Exercise prompt →
Copy the stretch of the listing from the line containing "This screenshot has height=974, width=1732." through the line containing "(645, 503).", and swap "Caesar Salad" for "Greek Salad" while keeping everything else the same. Give only those lines, without the pictures.

___ Entries provided ___

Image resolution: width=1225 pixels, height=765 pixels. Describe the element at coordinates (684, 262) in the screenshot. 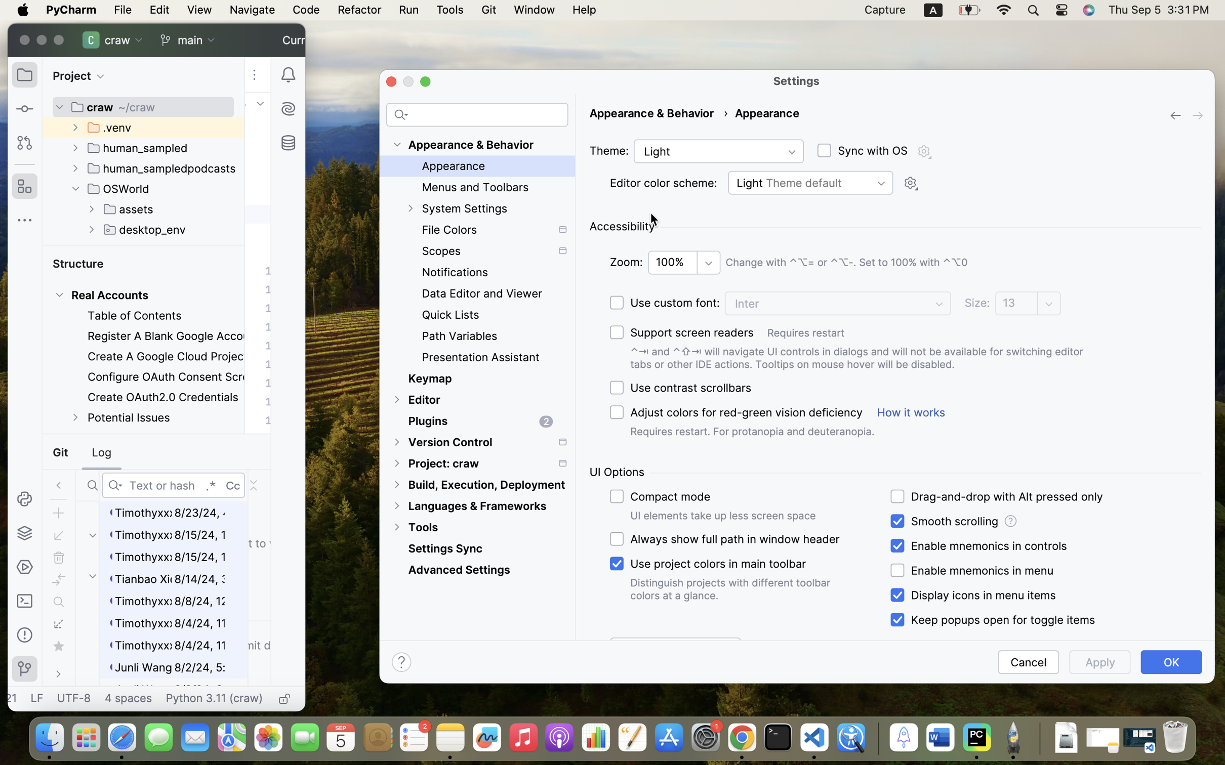

I see `'100%'` at that location.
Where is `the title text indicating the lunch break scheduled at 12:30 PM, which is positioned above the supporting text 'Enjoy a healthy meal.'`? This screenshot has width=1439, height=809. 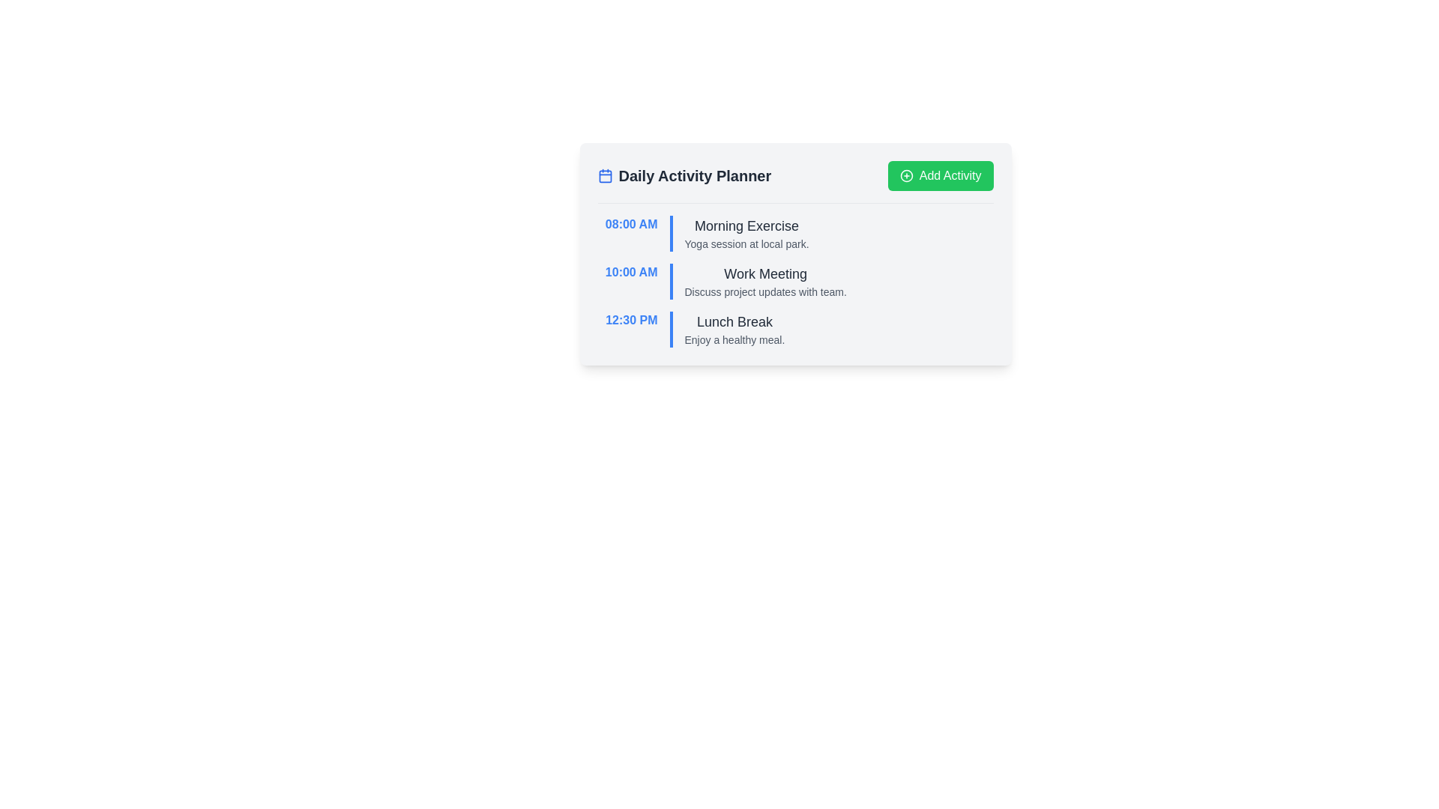 the title text indicating the lunch break scheduled at 12:30 PM, which is positioned above the supporting text 'Enjoy a healthy meal.' is located at coordinates (735, 321).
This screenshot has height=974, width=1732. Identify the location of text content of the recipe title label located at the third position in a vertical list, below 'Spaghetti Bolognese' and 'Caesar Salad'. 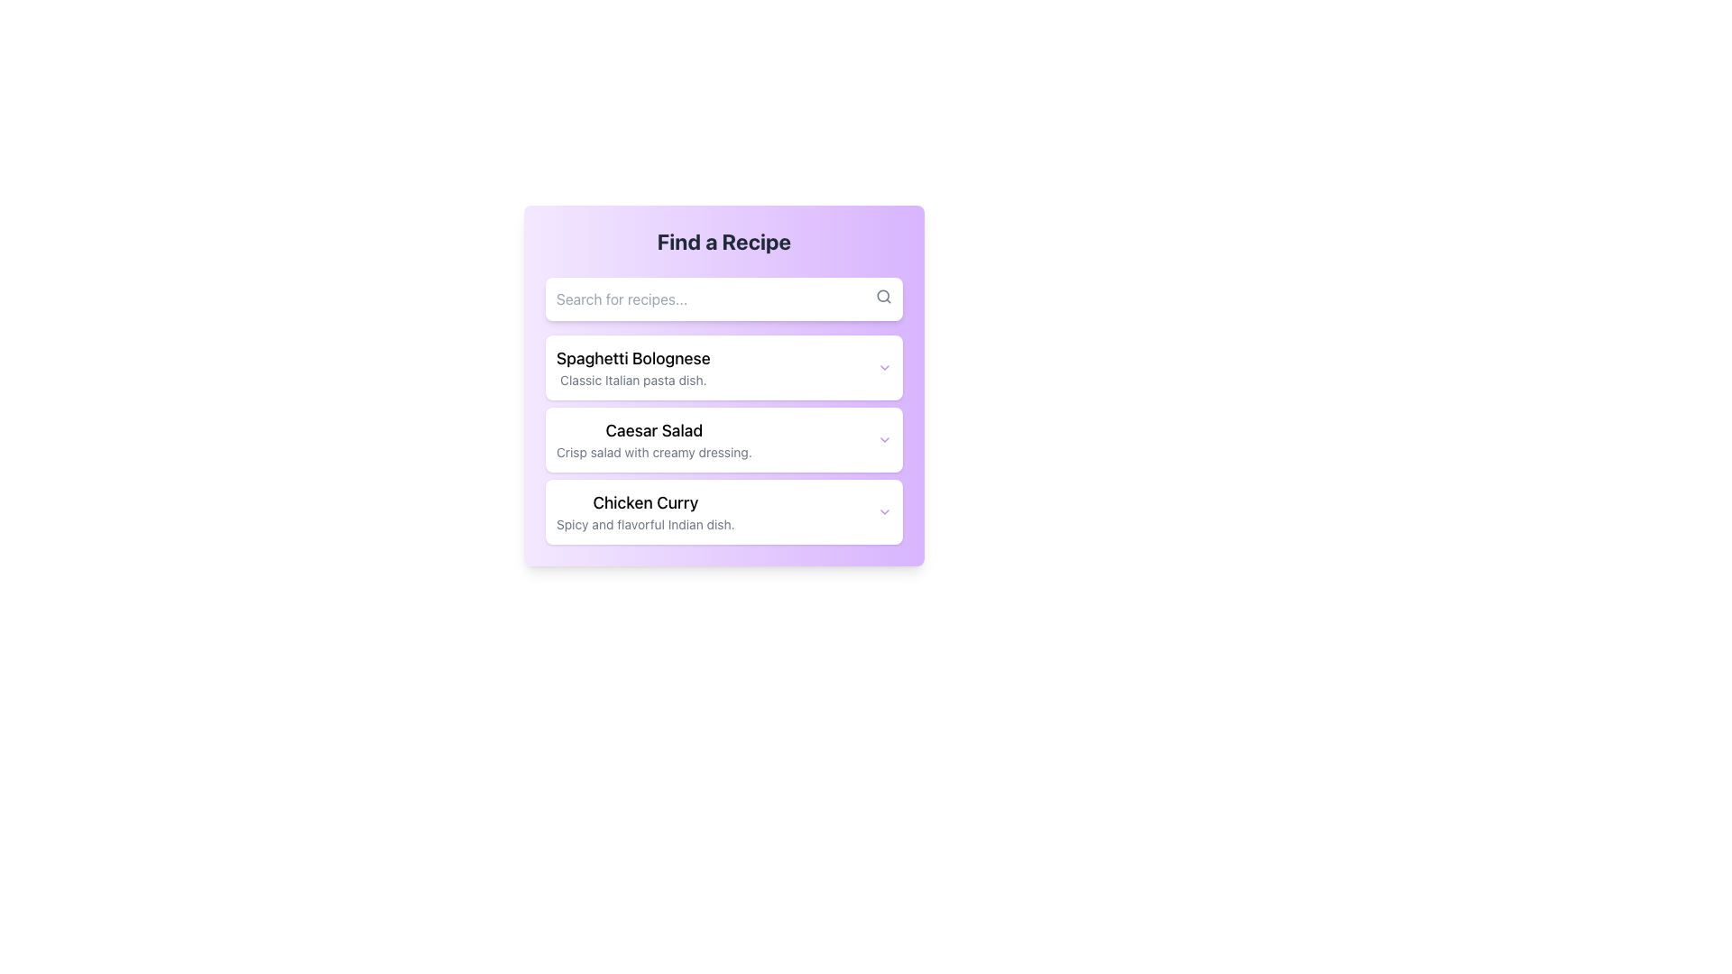
(645, 503).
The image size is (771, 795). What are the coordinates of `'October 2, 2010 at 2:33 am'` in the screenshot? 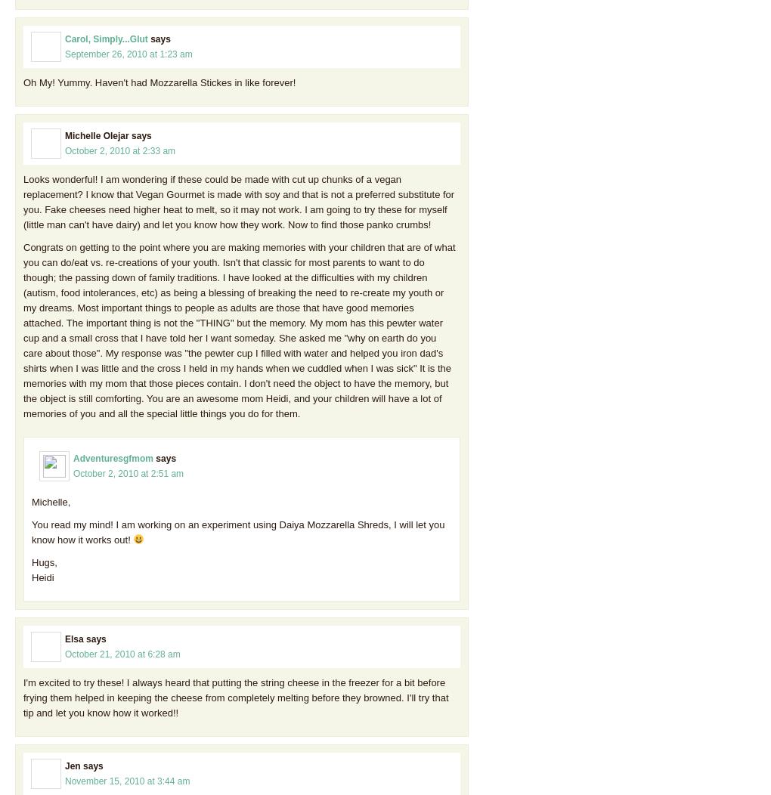 It's located at (64, 150).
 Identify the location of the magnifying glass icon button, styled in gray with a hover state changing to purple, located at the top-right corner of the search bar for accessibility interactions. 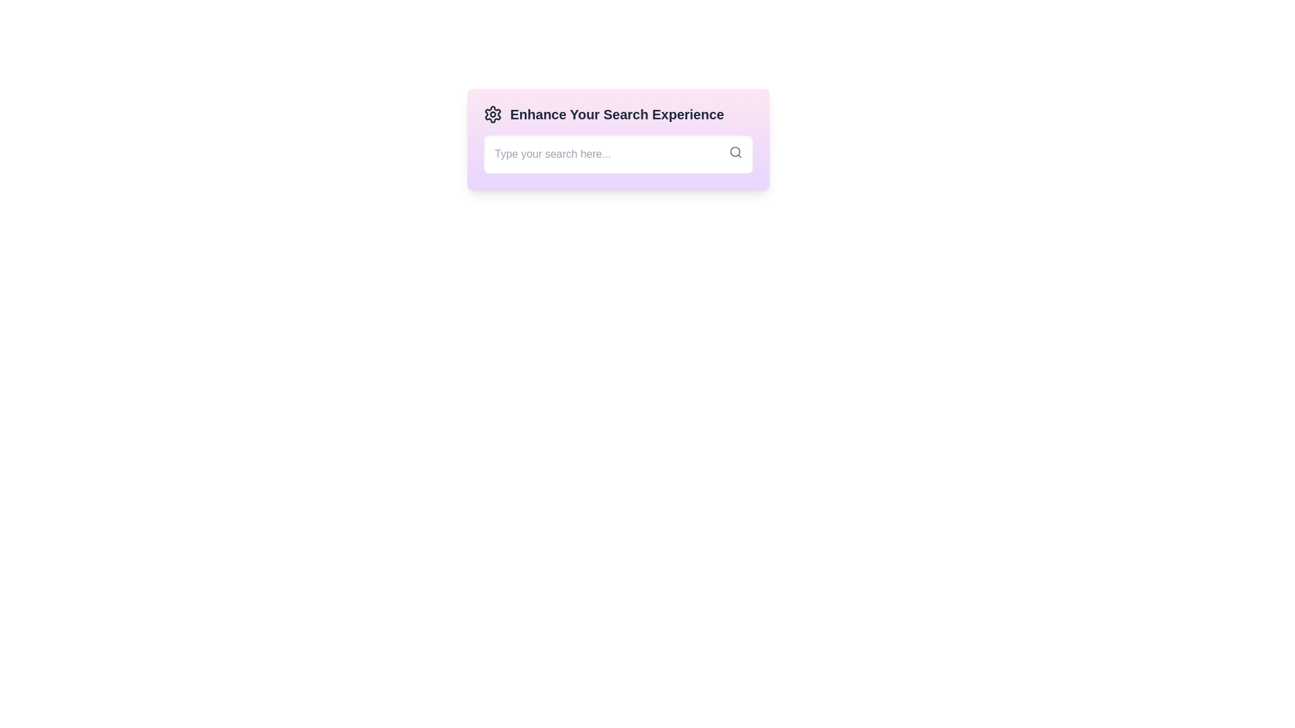
(735, 152).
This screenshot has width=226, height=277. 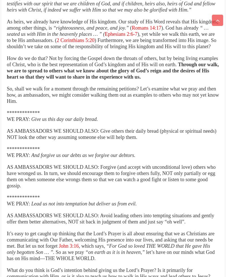 I want to click on 'AS AMBASSADORS WE SHOULD ALSO: Forgive (and accept with unconditional love) others who have wronged us. In turn, we should encourage them to forgive others fully, NOT only partially or egg them on when someone else wrongs them so that we can watch a good fight or listen to some good gossip.', so click(x=111, y=176).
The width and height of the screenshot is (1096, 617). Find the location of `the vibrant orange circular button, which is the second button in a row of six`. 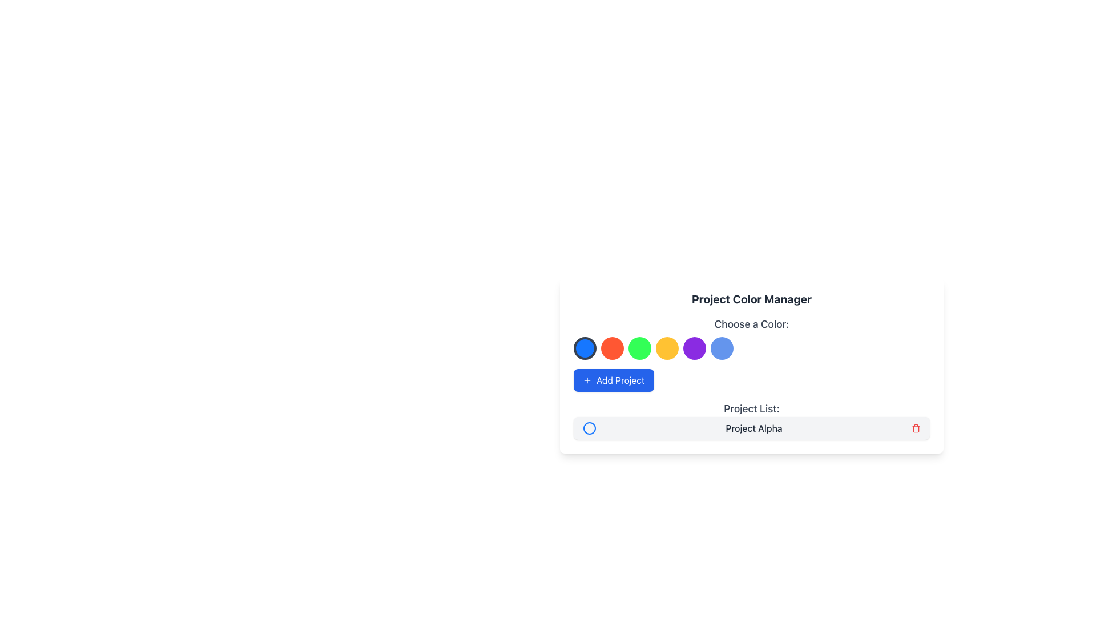

the vibrant orange circular button, which is the second button in a row of six is located at coordinates (612, 347).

___

Reply to the task →
This screenshot has height=974, width=1732. Identify the location of text content of the recipe title label located at the third position in a vertical list, below 'Spaghetti Bolognese' and 'Greek Salad'. 
(645, 503).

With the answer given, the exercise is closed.